Tichys Einblick
Helds Ausblick 7-2021

Von der Unabhängigkeit zur Selbstverantwortung

Im Zuge der Globalisierung schien alles überall machbar. Nach dem Afghanistan-Schock ist klar, dass Entwicklung nur möglich ist, wenn sie von den inneren Kräften eines Landes getragen wird.

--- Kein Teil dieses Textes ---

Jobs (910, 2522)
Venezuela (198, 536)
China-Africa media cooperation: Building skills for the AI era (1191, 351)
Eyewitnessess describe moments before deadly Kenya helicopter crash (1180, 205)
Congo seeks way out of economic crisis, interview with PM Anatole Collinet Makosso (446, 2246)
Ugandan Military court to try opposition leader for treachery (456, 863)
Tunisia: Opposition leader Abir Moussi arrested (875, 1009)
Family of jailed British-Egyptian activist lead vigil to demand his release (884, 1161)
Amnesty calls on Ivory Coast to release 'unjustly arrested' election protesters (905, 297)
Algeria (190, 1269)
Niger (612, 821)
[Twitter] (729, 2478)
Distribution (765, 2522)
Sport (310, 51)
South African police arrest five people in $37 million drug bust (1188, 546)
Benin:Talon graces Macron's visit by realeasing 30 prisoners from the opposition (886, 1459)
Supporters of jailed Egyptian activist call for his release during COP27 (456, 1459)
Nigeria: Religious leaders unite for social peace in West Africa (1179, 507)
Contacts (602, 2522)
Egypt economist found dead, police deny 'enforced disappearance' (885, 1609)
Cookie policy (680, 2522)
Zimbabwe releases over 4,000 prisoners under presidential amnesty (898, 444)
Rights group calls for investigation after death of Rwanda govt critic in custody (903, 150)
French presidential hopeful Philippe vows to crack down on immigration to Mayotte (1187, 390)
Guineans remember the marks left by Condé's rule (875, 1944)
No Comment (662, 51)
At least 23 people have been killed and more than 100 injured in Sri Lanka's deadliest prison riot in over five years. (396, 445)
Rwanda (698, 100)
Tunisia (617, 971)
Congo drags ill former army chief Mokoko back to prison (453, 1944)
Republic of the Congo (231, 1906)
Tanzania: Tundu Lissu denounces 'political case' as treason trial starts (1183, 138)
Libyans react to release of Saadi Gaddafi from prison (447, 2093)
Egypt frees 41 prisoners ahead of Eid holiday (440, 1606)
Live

Major General Chris Donahue geht als letzter US-Soldat in Afghanistan an Bord einer C-17-Maschine

IMAGO / UPI Photo

In Afghanistan hat die Globalisierung einen Krieg verloren. Denn um nichts anderes handelt es sich, wenn innerhalb weniger Wochen und Tage eine Ordnung zusammenbricht, die über 20 Jahr hin mit hohem materiellen und kulturellen Aufwand von einer Allianz westlicher Staaten – im festen Glauben, etwas Kluges und Gutes zu tun – aufgebaut worden war. Dieser Zusammenbruch, die eine Kapitulation ohne größeren Widerstand war, hat offenbart, wie trügerisch das Gebilde war, das im Zuge eines internationalen „nation building“ entstanden war. Eigentlich müsste dieser Vorgang eine politische Auseinandersetzung über die Grundlagen der heutigen Entwicklungspolitik zur Folge haben. Denn hier hat offenbar eine längere Fehlentwicklung stattgefunden, und zwar eine innere Fehlentwicklung in Afghanistan, die nicht nur bestimmte politische Eliten betrifft, sondern tiefer in die Gesellschaft reicht. Sie betrifft auch das Wirtschaftsleben und die ganze Daseinsweise der Bevölkerung. Es liegt also eine Krise in der zivilisatorischen und institutionellen Entwicklung vor. Diese Krise ist kein afghanischer Sonderfall. Sie ist in dem Kreis der Länder, die im 20. Jahrhundert ihre politische Unabhängigkeit erkämpft haben, häufiger anzutreffen. Aber sie ist in der „Dritten Welt“ auch nicht der Regelfall, sondern es gibt viele Länder und ganze Weltregionen, die ihre Entwicklung besser gemeistert haben.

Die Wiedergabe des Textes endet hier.